-- Start Stored data --
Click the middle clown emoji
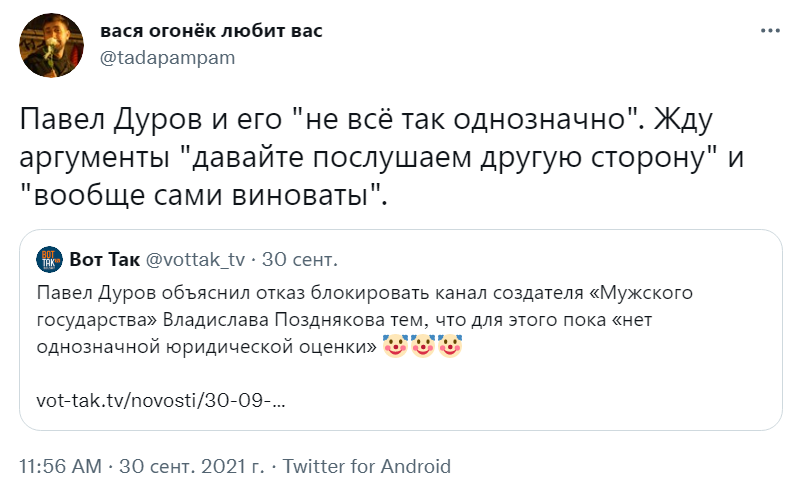 coord(425,347)
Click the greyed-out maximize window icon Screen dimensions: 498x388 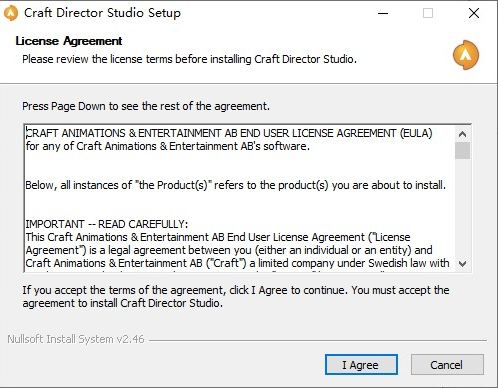coord(428,13)
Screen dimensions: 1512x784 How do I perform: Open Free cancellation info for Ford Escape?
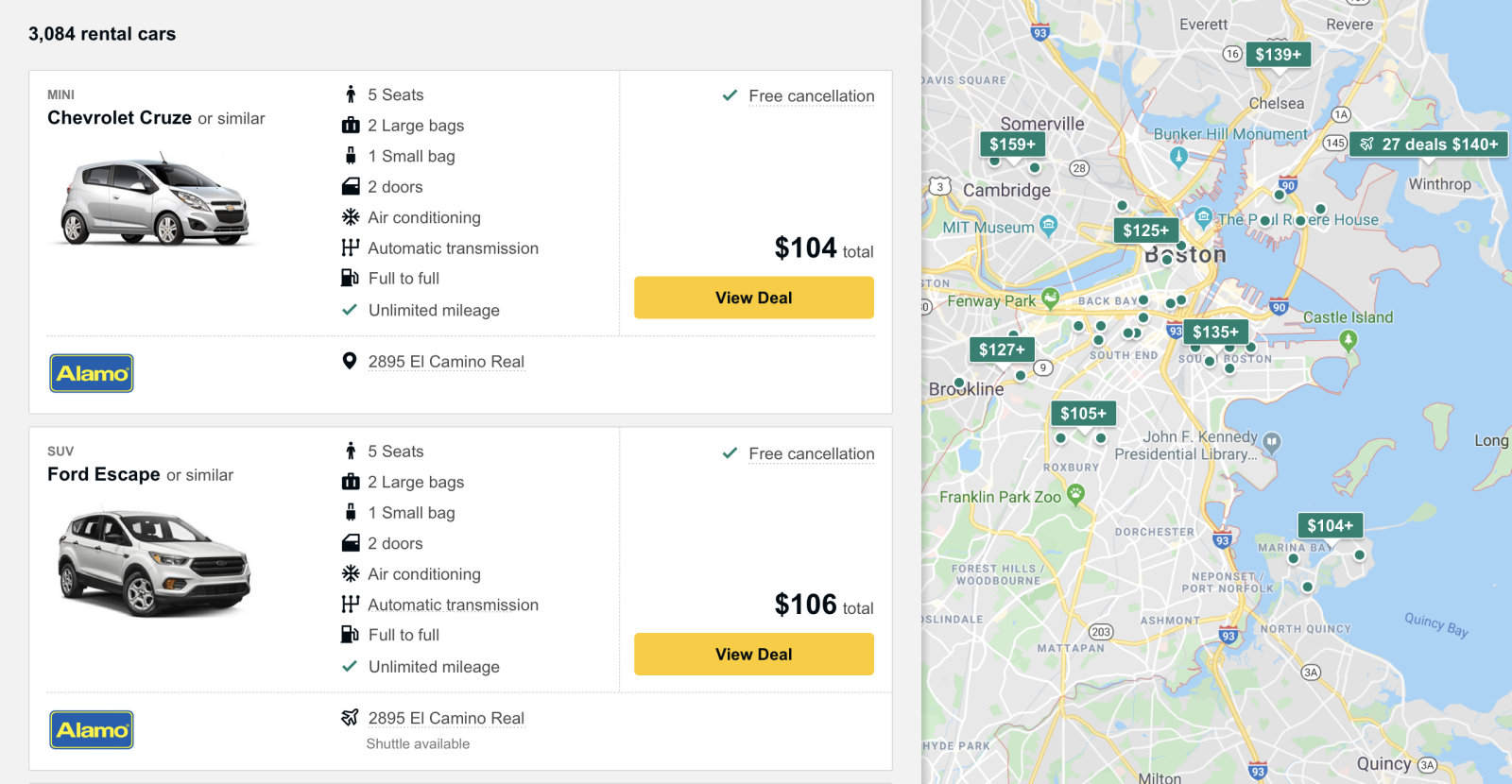811,454
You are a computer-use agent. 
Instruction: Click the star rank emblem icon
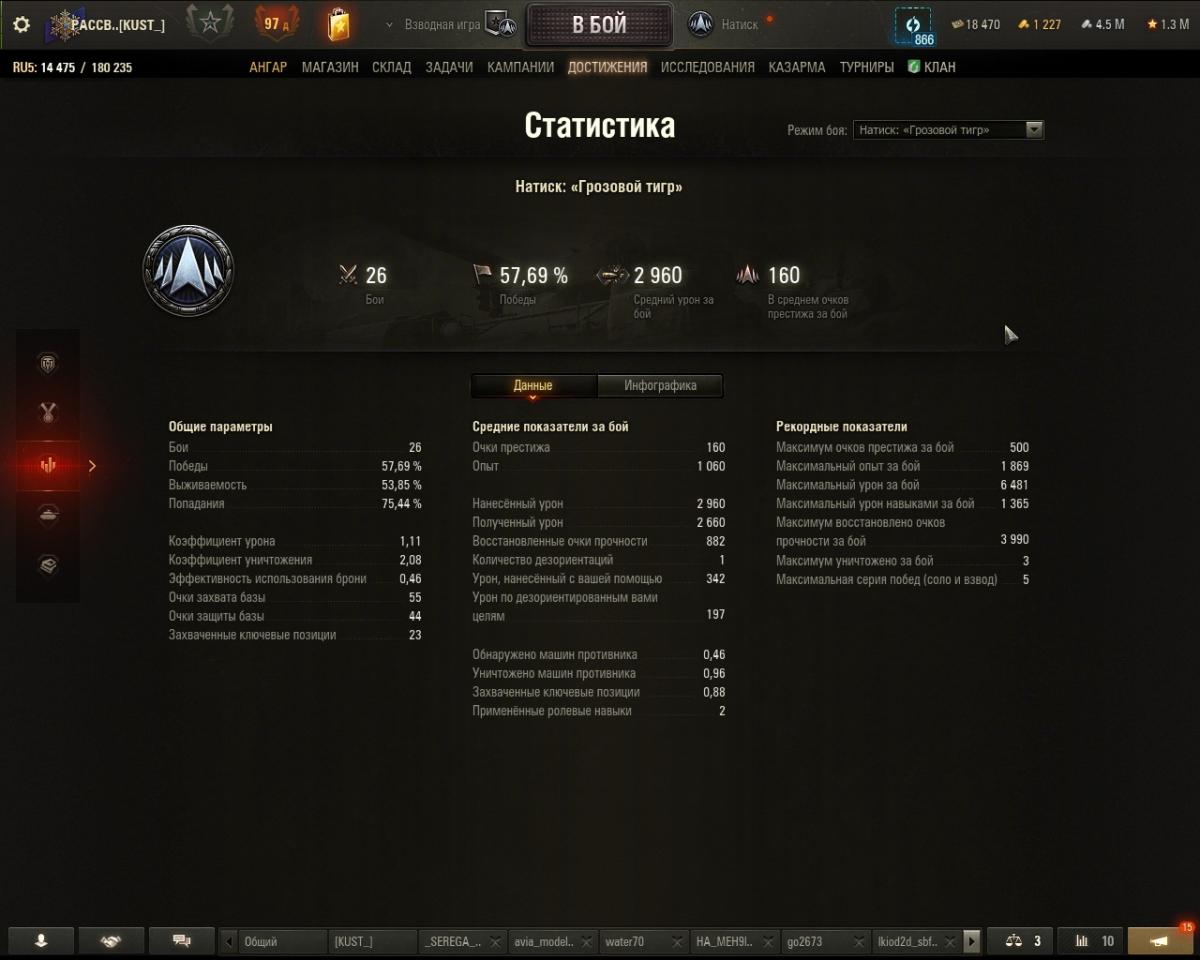click(x=210, y=23)
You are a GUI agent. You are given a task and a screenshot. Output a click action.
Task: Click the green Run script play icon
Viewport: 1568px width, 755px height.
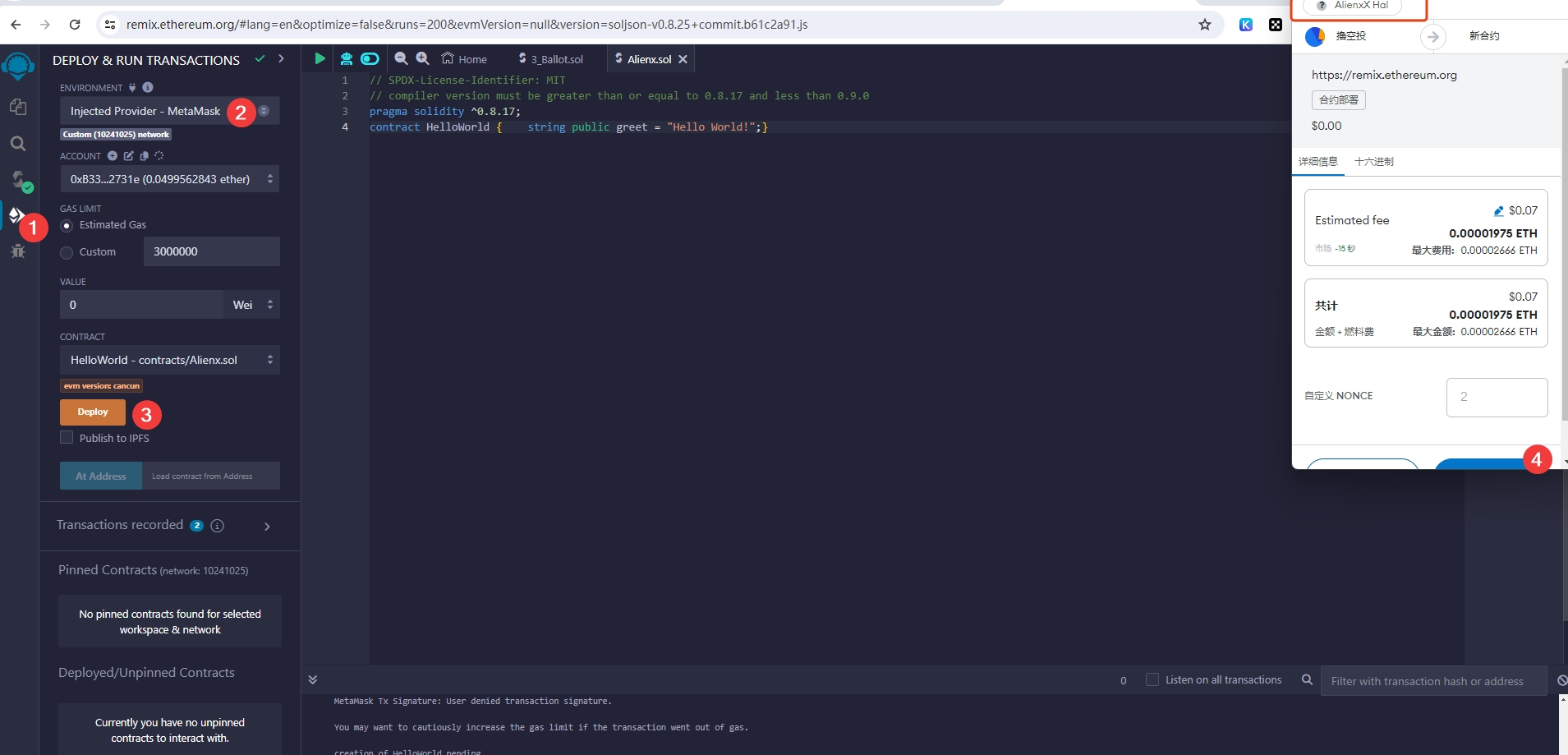(320, 58)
-- End Stored data --
Exercise objective: Rewrite the part of the records that opens with the line containing "You are a computer-use agent." and runs through the end of the records, keeping all of their text. Multiply every coordinate in the answers by 2.35 and round to whole numbers, rounding halves up. Give only those lines, and leave the pictures out.

Written response:
You are a computer-use agent. 
Instruction: Click the star rank emblem icon
click(x=494, y=54)
You are a GUI agent. You are given a task and a screenshot. Output a click action.
Task: Click the green Run script play icon
Viewport: 1568px width, 755px height.
(752, 136)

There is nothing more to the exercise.